Security group attached to Application Load Balancer should not allow inbound traffic from all

Description

Security groups provide stateful filtering of ingress/egress network traffic to AWS resources. It is recommended that no security group allows unrestricted ingress access to your Application Load Balancers (ALB) to prevent any unauthorized access.

Remediation

  1. Sign in to the AWS Management Console.

  2. Navigate to EC2 dashboard at https://console.aws.amazon.com/ec2/.

  3. In the left frame of the EC2 Dashboard, select LOAD BALANCING > Load Balancers.

  4. Select the Load Balancer that has the violation reported by Lacework.

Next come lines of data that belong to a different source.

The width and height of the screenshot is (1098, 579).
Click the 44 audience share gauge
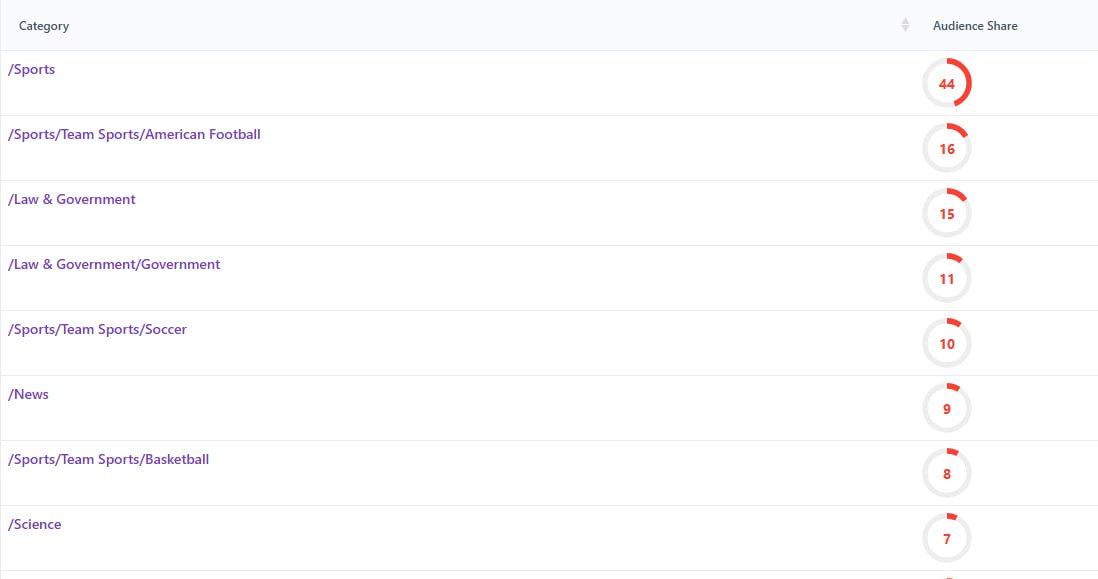[x=947, y=84]
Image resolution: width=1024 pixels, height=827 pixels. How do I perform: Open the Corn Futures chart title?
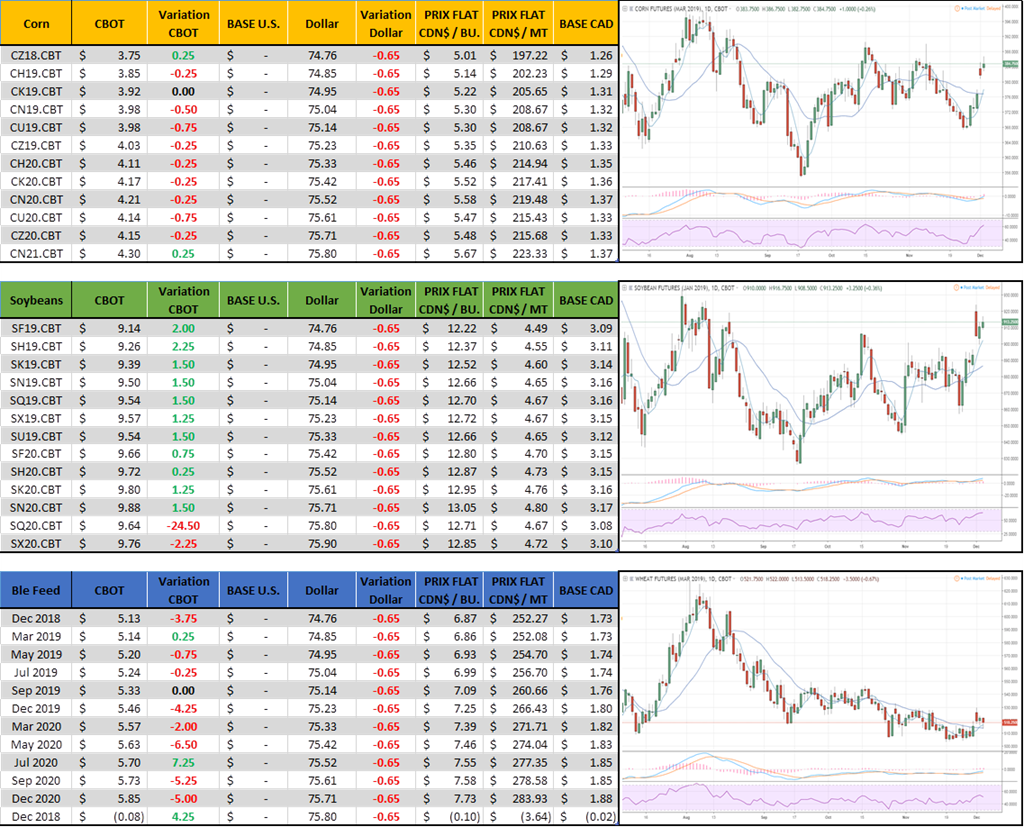coord(680,7)
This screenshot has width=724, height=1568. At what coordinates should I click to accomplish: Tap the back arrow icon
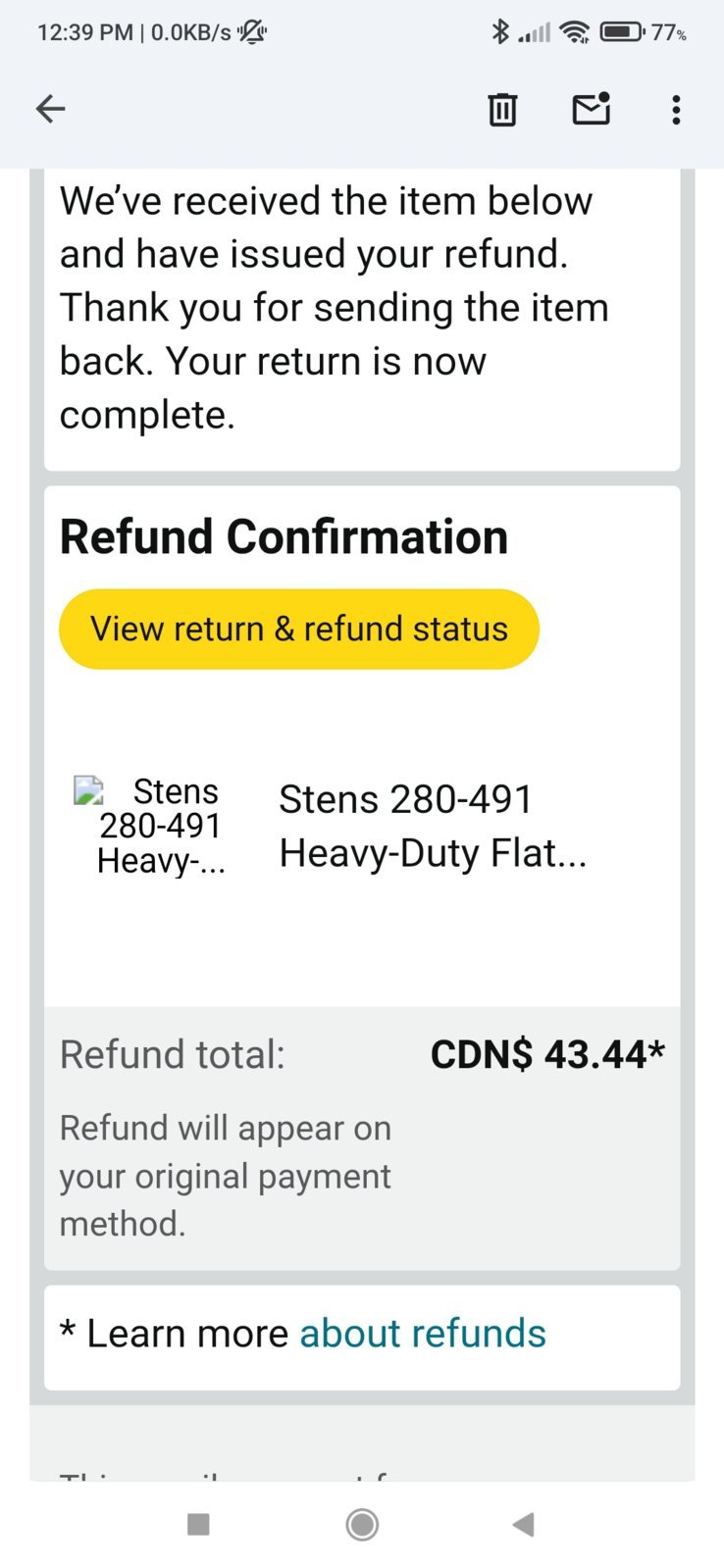50,109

  5. Under the Description tab, click on an attached security-group.

  6. Select the Inbound rules tab from the dashboard bottom panel.

  7. Check the value in the Source column for any inbound/ingress rules with a port range of 0-65535, or where Protocol = All and Port range = All. If one or more rules have the source set to 0.0.0.0/0, the selected security group allows unrestricted IPv4 traffic to all ports, therefore the access to the EC2 instance(s) associated with the security group is not restricted.

  8. To update the Source field to a range other than 0.0.0.0/0, select the 'Security group rule ID' you want to change, and click 'Edit inbound rules'.

  9. From here you can set the new Source field range, and click 'Save rules' to save the changes.

  10. It is also possible to remove the offending inbound rule completely by following the above steps, and instead of updating the Source field range, click Delete followed by 'Save rules'.

  11. Repeat steps 5-10 for each attached security group.